WORK ORDER: Your task is to restate the listing word for word without the pictures.
┌─ SUPPLIED MATERIAL
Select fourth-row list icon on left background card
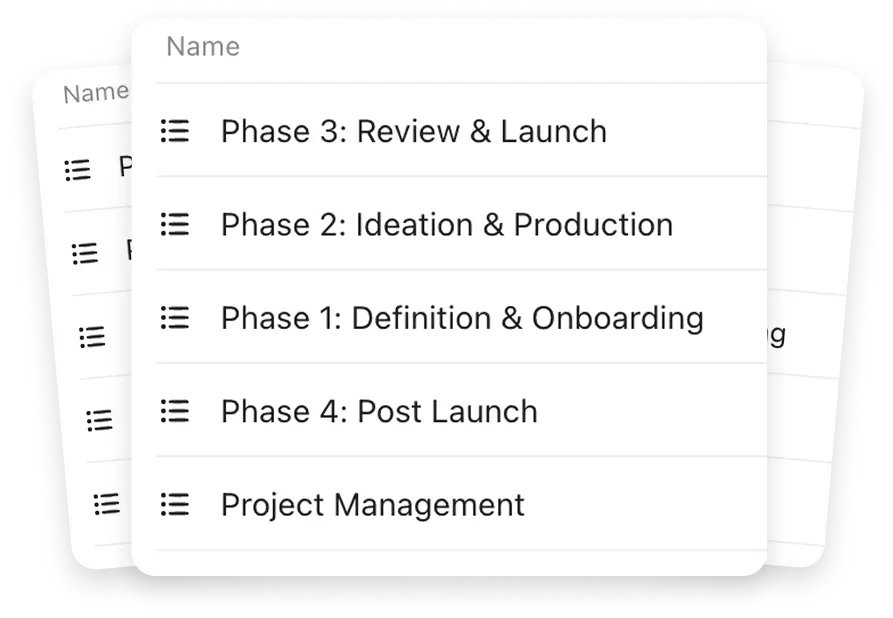This screenshot has height=618, width=893. [99, 420]

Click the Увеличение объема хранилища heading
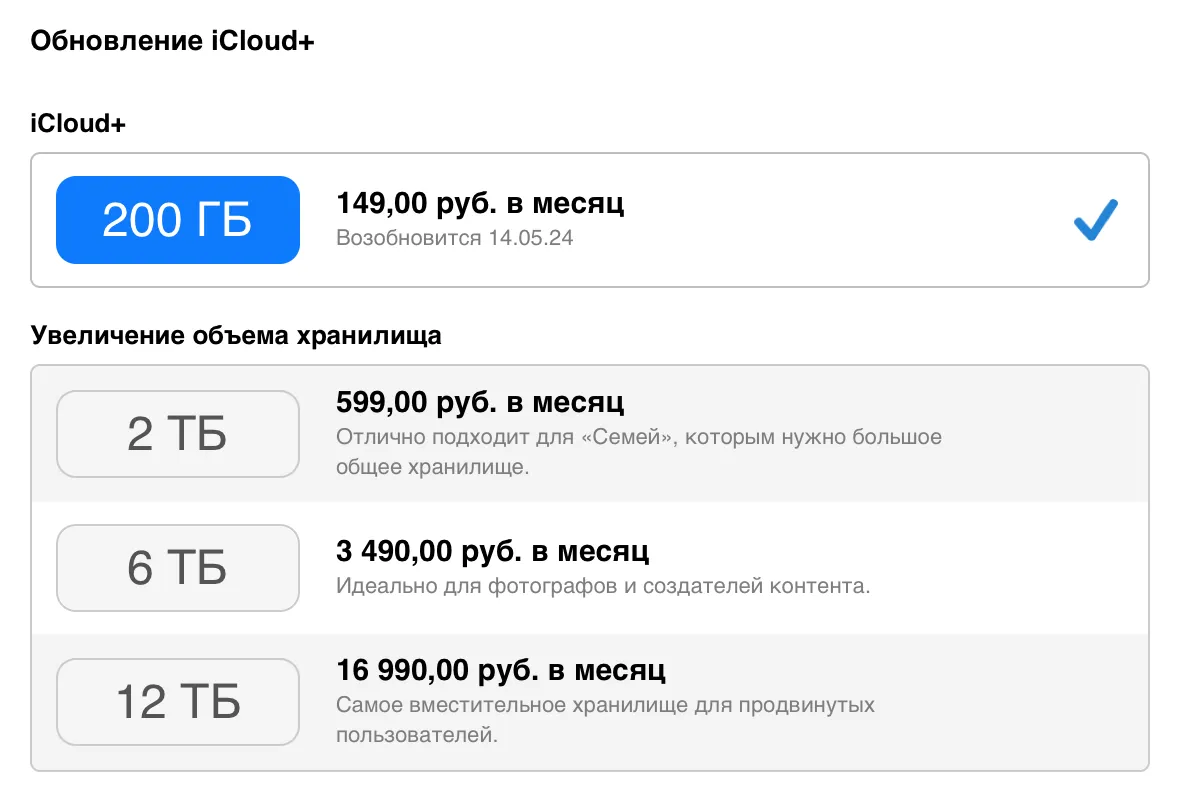click(x=236, y=335)
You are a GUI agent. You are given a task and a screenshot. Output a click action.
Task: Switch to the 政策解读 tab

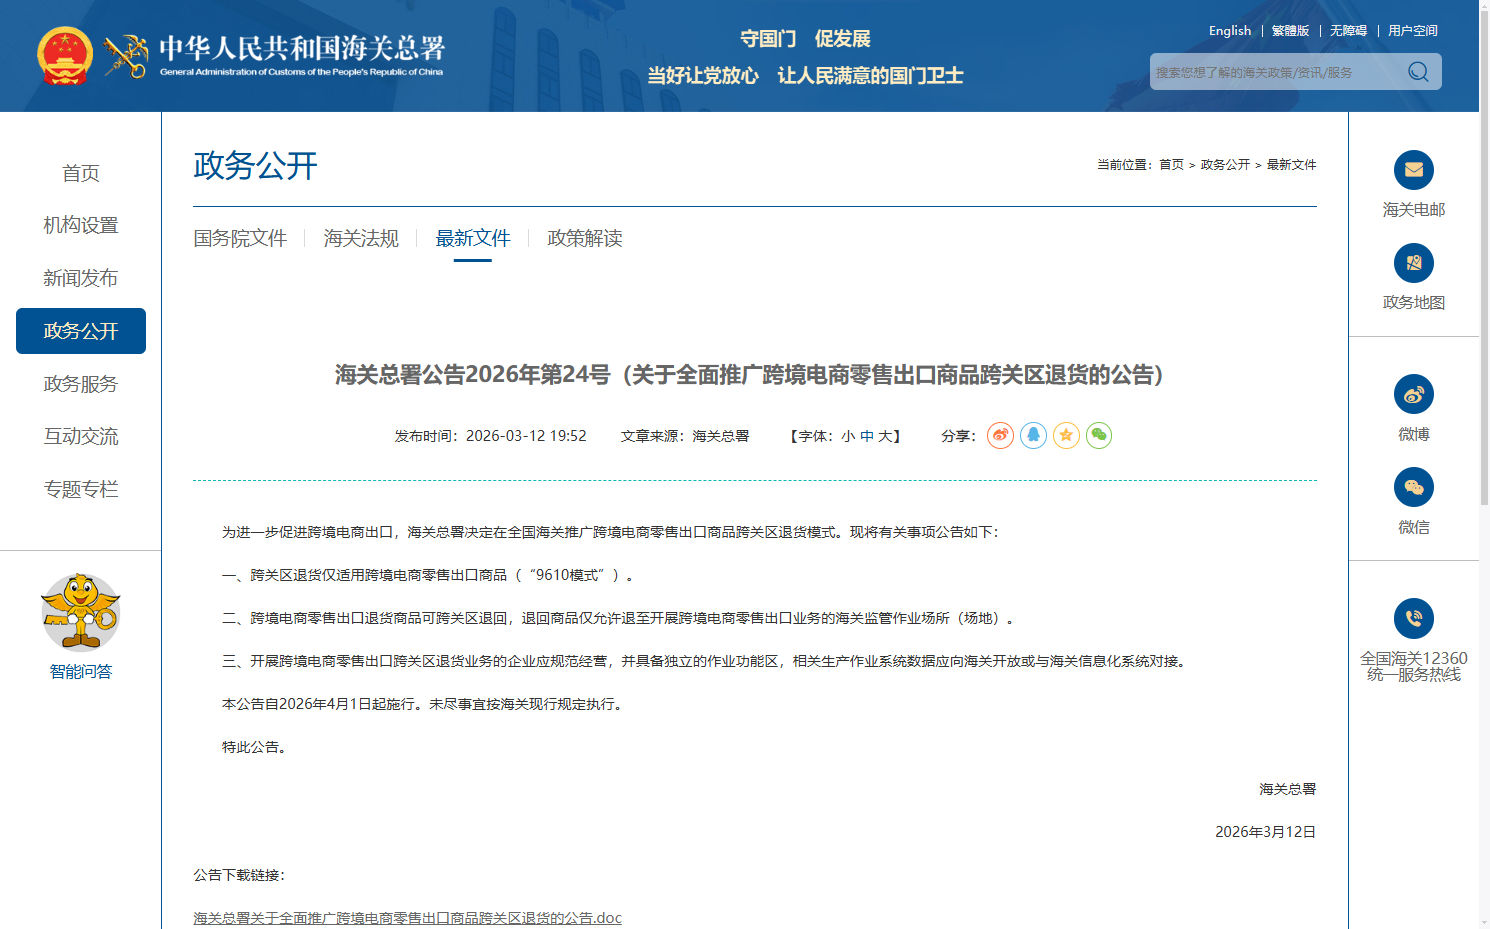[585, 239]
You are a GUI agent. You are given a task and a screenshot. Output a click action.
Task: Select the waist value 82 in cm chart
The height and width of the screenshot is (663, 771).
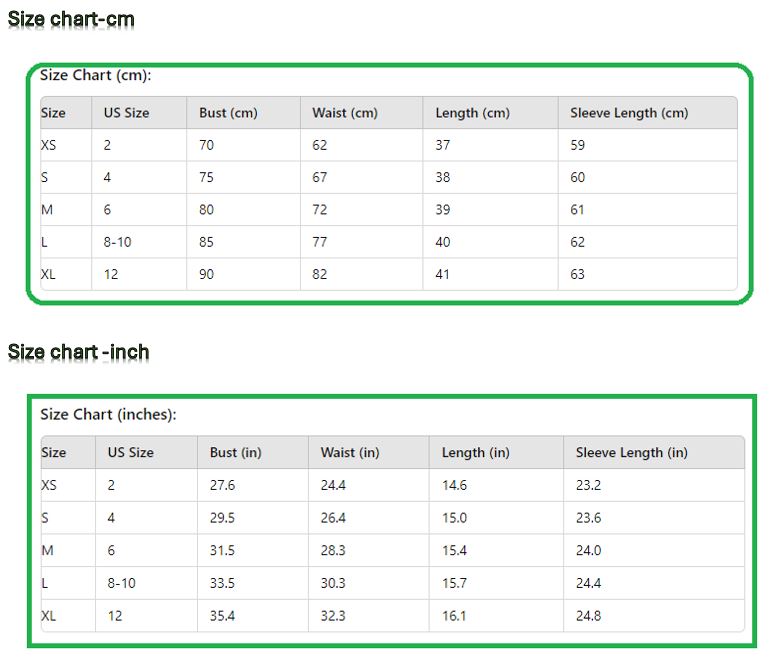click(320, 274)
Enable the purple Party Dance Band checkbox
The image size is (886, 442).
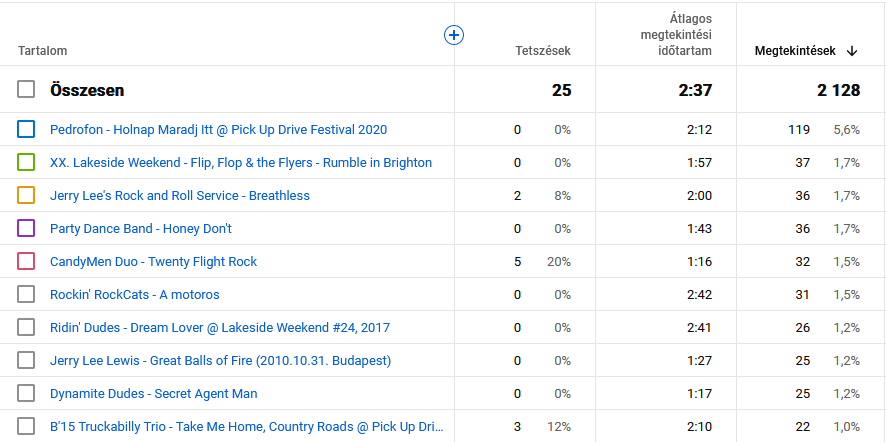26,228
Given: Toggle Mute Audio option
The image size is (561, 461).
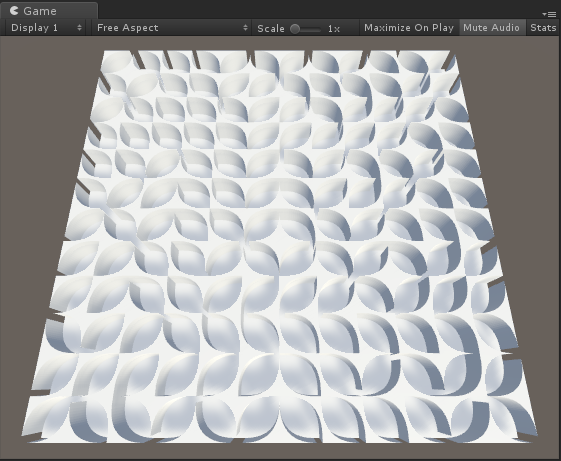Looking at the screenshot, I should tap(491, 28).
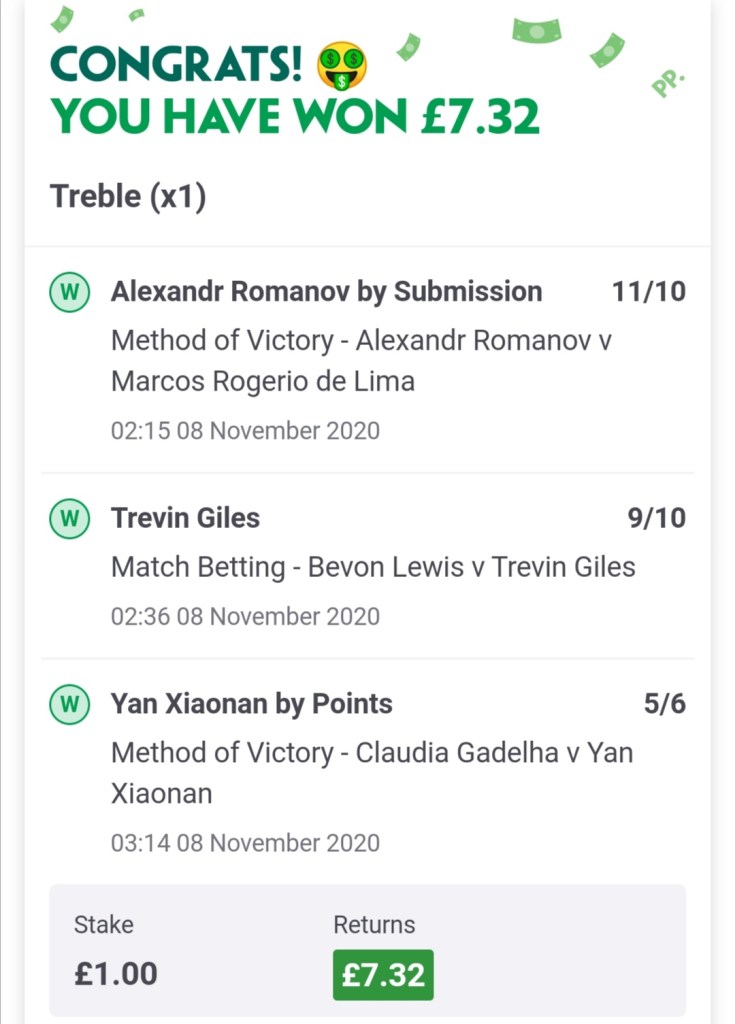The image size is (735, 1024).
Task: Click the large banknote icon at top right
Action: click(x=537, y=30)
└─
WORKED SOLUTION:
Select fourth-row list icon on left background card
This screenshot has height=618, width=893. [99, 420]

Click the Увеличение объема хранилища heading
click(x=236, y=335)
You are a GUI agent. You are given a task and a screenshot. Output a click action.
Task: Switch to the 政策解读 tab

[585, 239]
You are a GUI agent. You are given a task and a screenshot. Output a click action.
Task: Select the waist value 82 in cm chart
The height and width of the screenshot is (663, 771).
click(320, 274)
Enable the purple Party Dance Band checkbox
The image size is (886, 442).
26,228
Given: Toggle Mute Audio option
The image size is (561, 461).
Looking at the screenshot, I should tap(491, 28).
The image size is (735, 1024).
Task: Click the large banknote icon at top right
Action: click(x=537, y=30)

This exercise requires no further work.